**Exercise description:** From the first line down to the one containing "The height and width of the screenshot is (664, 940).", reproduce the entries below exactly and leave out the pictures.

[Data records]
=== Section Start ===

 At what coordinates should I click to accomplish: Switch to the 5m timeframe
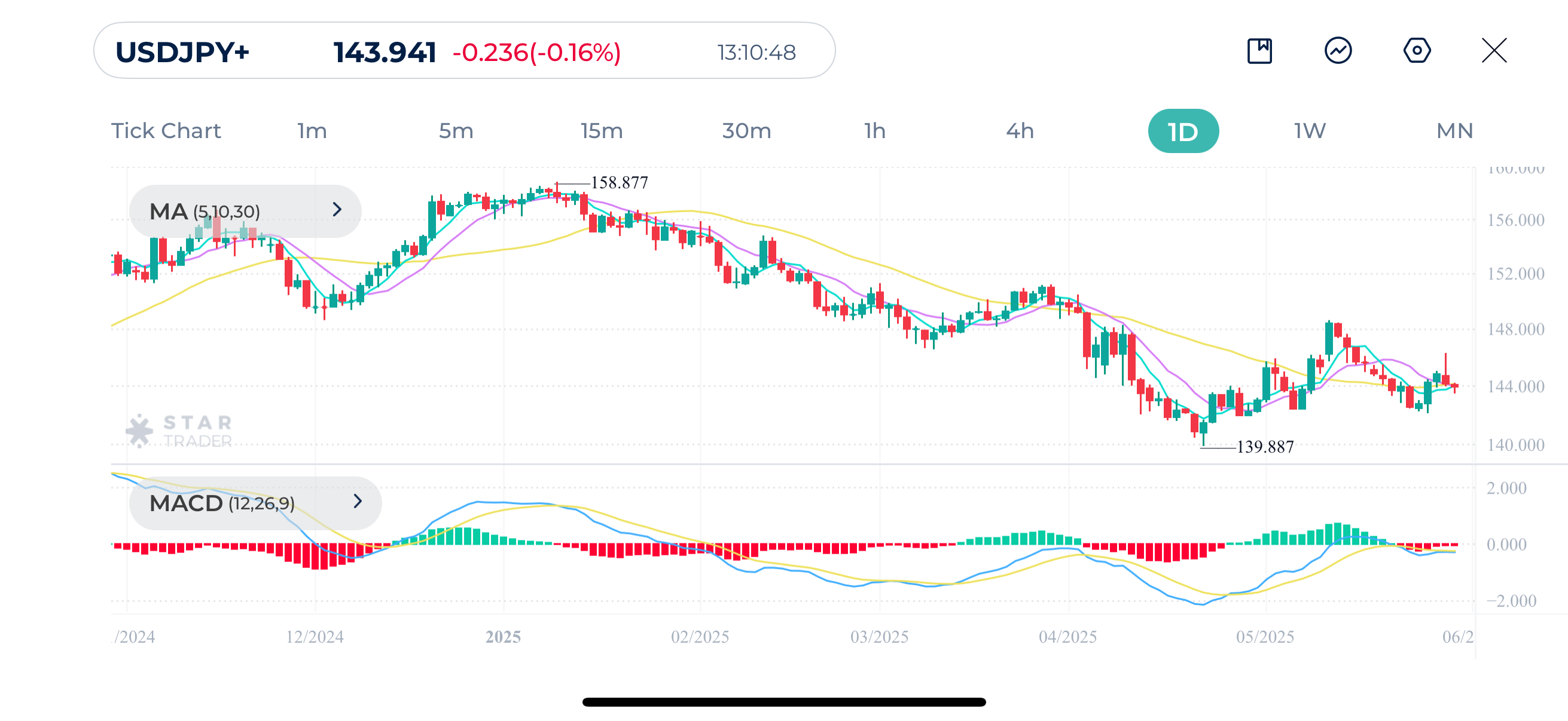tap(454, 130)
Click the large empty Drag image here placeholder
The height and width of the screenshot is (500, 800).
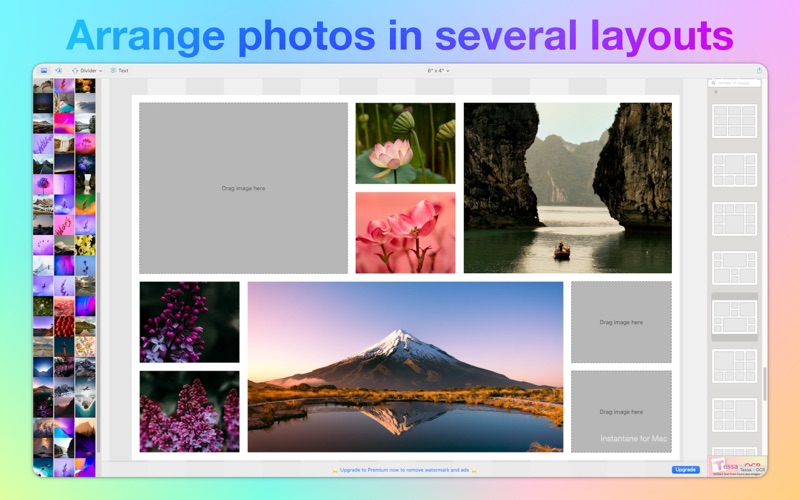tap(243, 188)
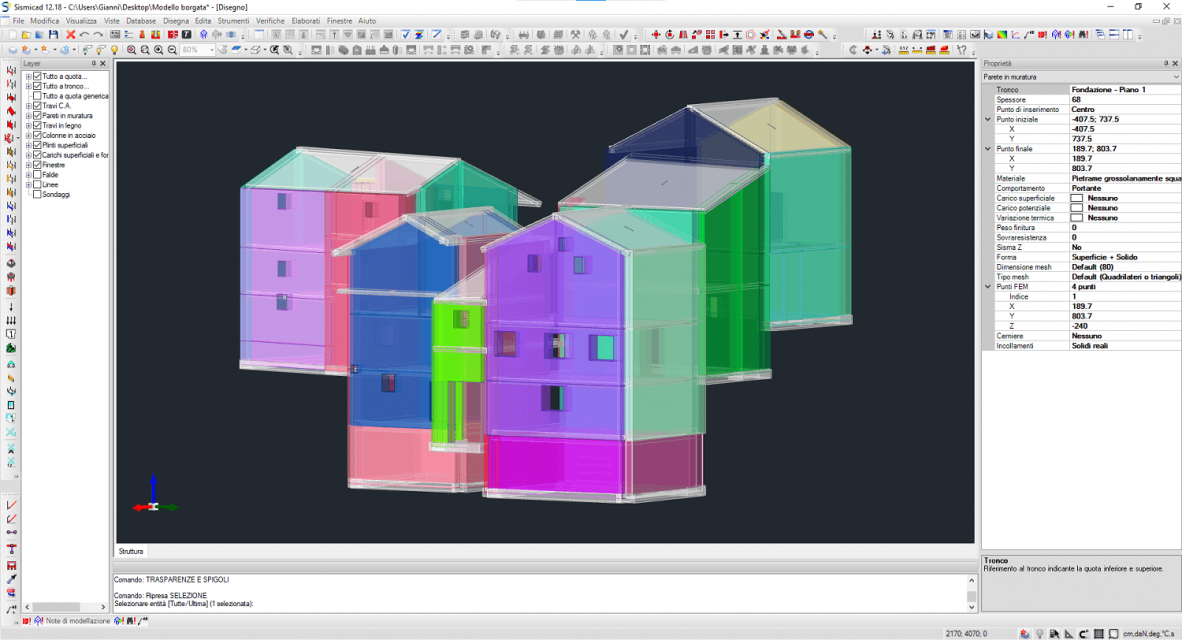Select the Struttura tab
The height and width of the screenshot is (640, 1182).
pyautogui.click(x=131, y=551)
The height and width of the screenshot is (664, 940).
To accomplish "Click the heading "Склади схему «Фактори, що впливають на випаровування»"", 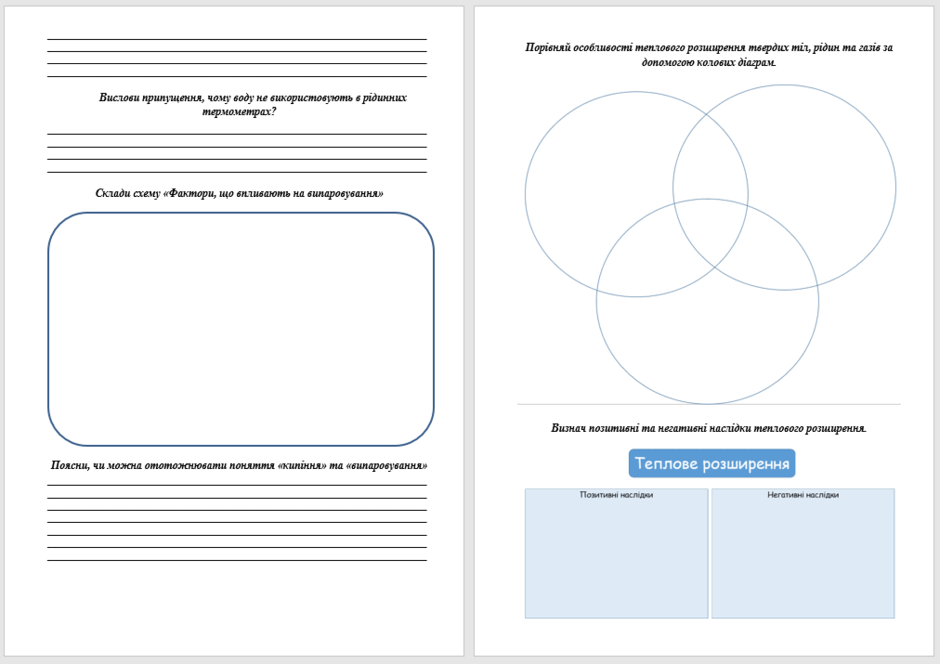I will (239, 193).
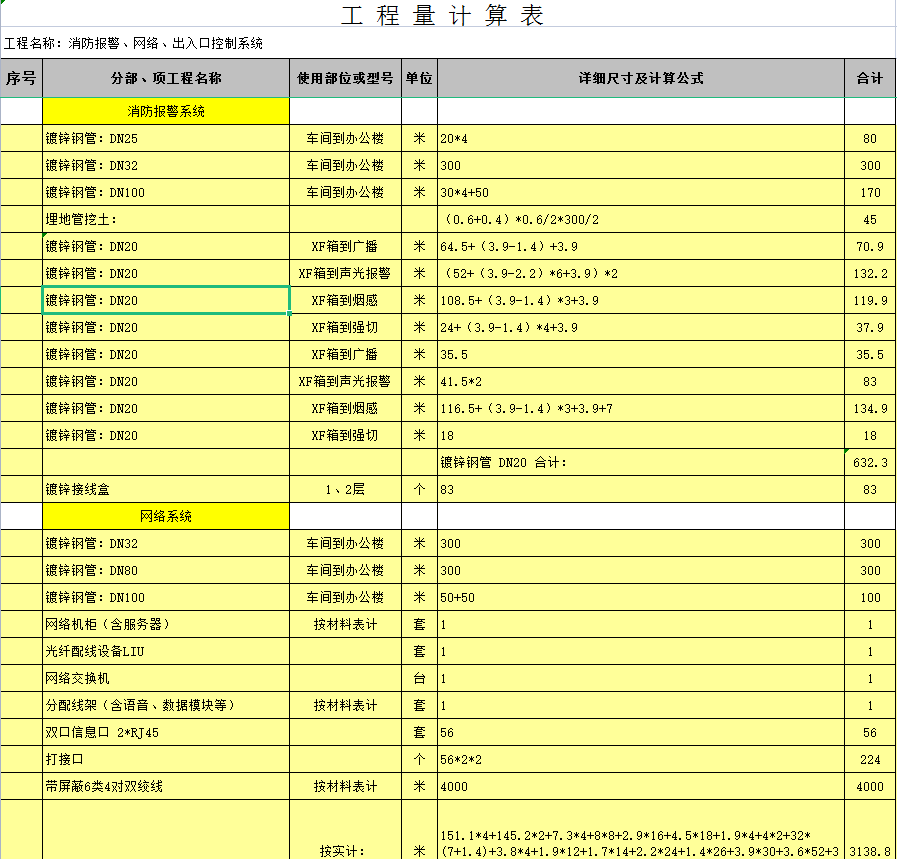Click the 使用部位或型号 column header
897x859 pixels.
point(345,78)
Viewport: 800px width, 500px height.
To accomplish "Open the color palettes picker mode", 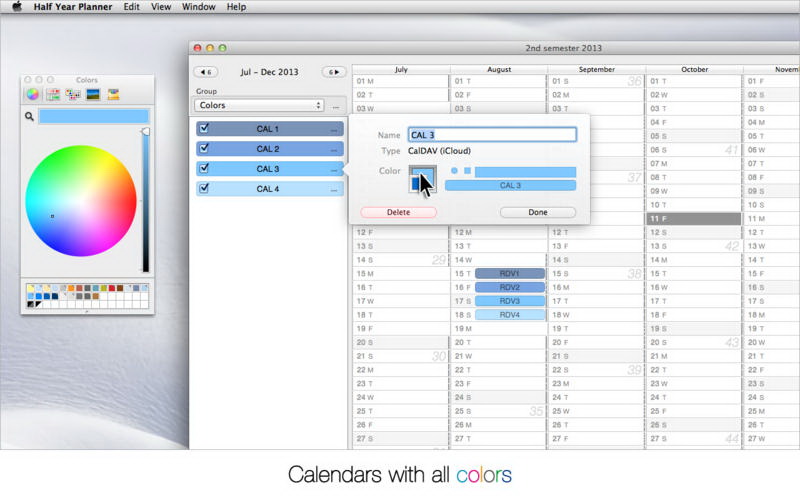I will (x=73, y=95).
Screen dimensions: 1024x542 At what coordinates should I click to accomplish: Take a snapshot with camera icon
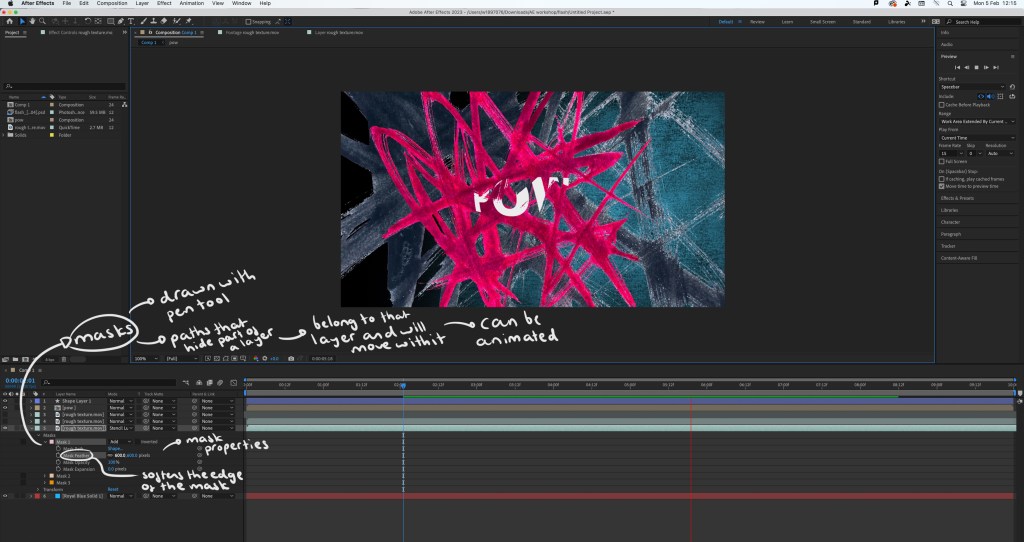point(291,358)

=== Section End ===

**Your solution:**
 At what coordinates should I click to accomplish: Switch to the 5m timeframe
tap(454, 130)
Click the large empty Drag image here placeholder
The height and width of the screenshot is (500, 800).
tap(243, 188)
Select the Struttura tab
The height and width of the screenshot is (640, 1182).
pyautogui.click(x=131, y=551)
The height and width of the screenshot is (664, 940).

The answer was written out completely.